Which of the following expression is true regarding formation of `PCl_(5)` by equation given
`PCl_(3)(g)+Cl_(2)(g)hArr PCl_(5)(g)`

To determine which expression is true regarding the formation of \( PCl_5 \) from the reaction: \[ PCl_3(g) + Cl_2(g) \rightleftharpoons PCl_5(g) \] we need to analyze the relationship between the equilibrium constants \( K_p \) and \( K_c \). ### Step 1: Write the expressions for \( K_p \) and \( K_c \) 1. **Equilibrium Constant \( K_c \)**: The equilibrium constant in terms of concentration (molarity) is given by: \[ K_c = \frac{[PCl_5]}{[PCl_3][Cl_2]} \] 2. **Equilibrium Constant \( K_p \)**: The equilibrium constant in terms of partial pressures is given by: \[ K_p = \frac{P_{PCl_5}}{P_{PCl_3} \cdot P_{Cl_2}} \] ### Step 2: Determine the change in moles (\( \Delta n \)) To relate \( K_p \) and \( K_c \), we need to calculate the change in moles of gas (\( \Delta n \)): - On the **reactant side**, we have: - \( 1 \) mole of \( PCl_3 \) - \( 1 \) mole of \( Cl_2 \) - Total = \( 1 + 1 = 2 \) moles - On the **product side**, we have: - \( 1 \) mole of \( PCl_5 \) - Total = \( 1 \) mole Thus, the change in moles (\( \Delta n \)) is: \[ \Delta n = \text{moles of products} - \text{moles of reactants} = 1 - 2 = -1 \] ### Step 3: Relate \( K_p \) and \( K_c \) The relationship between \( K_p \) and \( K_c \) is given by the formula: \[ K_p = K_c (RT)^{\Delta n} \] where \( R \) is the ideal gas constant and \( T \) is the temperature in Kelvin.
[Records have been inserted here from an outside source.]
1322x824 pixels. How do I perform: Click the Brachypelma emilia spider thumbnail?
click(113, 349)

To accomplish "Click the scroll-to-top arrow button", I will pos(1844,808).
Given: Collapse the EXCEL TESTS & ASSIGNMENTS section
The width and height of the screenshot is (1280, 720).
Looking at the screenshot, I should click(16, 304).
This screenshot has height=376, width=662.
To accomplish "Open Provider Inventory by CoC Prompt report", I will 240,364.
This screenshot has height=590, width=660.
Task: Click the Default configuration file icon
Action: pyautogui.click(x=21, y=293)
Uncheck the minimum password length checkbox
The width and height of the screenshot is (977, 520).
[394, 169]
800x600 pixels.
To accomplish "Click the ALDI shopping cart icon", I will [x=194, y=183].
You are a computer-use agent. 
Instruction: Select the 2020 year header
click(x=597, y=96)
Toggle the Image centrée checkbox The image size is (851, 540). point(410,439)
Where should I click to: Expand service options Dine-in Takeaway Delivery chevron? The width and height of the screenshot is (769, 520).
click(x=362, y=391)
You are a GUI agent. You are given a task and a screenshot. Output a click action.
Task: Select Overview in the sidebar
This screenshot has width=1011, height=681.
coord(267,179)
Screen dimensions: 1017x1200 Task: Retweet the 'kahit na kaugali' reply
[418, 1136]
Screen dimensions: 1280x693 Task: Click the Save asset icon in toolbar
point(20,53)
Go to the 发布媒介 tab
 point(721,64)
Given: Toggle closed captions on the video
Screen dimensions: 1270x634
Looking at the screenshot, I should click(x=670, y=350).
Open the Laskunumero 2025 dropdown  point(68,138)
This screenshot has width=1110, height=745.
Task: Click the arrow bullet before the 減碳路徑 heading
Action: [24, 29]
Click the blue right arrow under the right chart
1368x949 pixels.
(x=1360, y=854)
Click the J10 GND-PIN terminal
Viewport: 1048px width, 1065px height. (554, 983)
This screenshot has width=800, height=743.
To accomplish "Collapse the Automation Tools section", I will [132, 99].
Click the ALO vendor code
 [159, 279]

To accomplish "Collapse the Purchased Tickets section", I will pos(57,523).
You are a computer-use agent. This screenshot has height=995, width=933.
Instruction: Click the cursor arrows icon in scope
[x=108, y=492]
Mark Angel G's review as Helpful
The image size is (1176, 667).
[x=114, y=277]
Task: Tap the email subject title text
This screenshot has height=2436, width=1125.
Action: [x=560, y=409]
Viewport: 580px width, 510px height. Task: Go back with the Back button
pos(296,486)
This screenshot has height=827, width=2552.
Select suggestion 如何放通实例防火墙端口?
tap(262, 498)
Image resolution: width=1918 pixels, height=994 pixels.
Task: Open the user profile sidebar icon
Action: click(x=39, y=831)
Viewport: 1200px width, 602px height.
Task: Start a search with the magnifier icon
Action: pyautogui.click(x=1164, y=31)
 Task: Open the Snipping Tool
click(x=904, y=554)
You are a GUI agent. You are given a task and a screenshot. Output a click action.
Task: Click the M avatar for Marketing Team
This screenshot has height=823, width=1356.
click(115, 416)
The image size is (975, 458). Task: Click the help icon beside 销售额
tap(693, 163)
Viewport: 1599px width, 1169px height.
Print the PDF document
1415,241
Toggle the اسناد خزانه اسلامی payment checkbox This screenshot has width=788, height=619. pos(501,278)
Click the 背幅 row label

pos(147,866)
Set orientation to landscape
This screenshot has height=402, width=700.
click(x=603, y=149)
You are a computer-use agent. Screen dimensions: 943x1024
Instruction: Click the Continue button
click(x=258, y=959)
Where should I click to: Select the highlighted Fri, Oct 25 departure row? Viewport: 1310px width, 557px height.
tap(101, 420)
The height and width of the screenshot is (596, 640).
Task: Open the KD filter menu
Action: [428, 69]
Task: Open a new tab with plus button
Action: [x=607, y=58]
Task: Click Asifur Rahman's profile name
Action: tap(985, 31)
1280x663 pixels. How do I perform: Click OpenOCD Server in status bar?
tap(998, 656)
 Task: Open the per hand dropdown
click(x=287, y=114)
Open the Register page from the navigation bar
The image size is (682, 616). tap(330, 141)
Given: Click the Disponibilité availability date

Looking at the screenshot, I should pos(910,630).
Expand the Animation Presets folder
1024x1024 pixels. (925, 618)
Substituting \( \Delta n = -1 \): \[ K_p = K_c (RT)^{-1} = \frac{K_c}{RT} \] ### Step 4: Analyze the relationship Since \( R \) and \( T \) are both positive constants, it follows that: \[ K_p < K_c \] This implies: \[ \frac{K_p}{K_c} < 1 \] ### Conclusion The correct expression regarding the formation of \( PCl_5 \) is: \[ K_p < K_c \quad \text{or} \quad \frac{K_p}{K_c} < 1 \]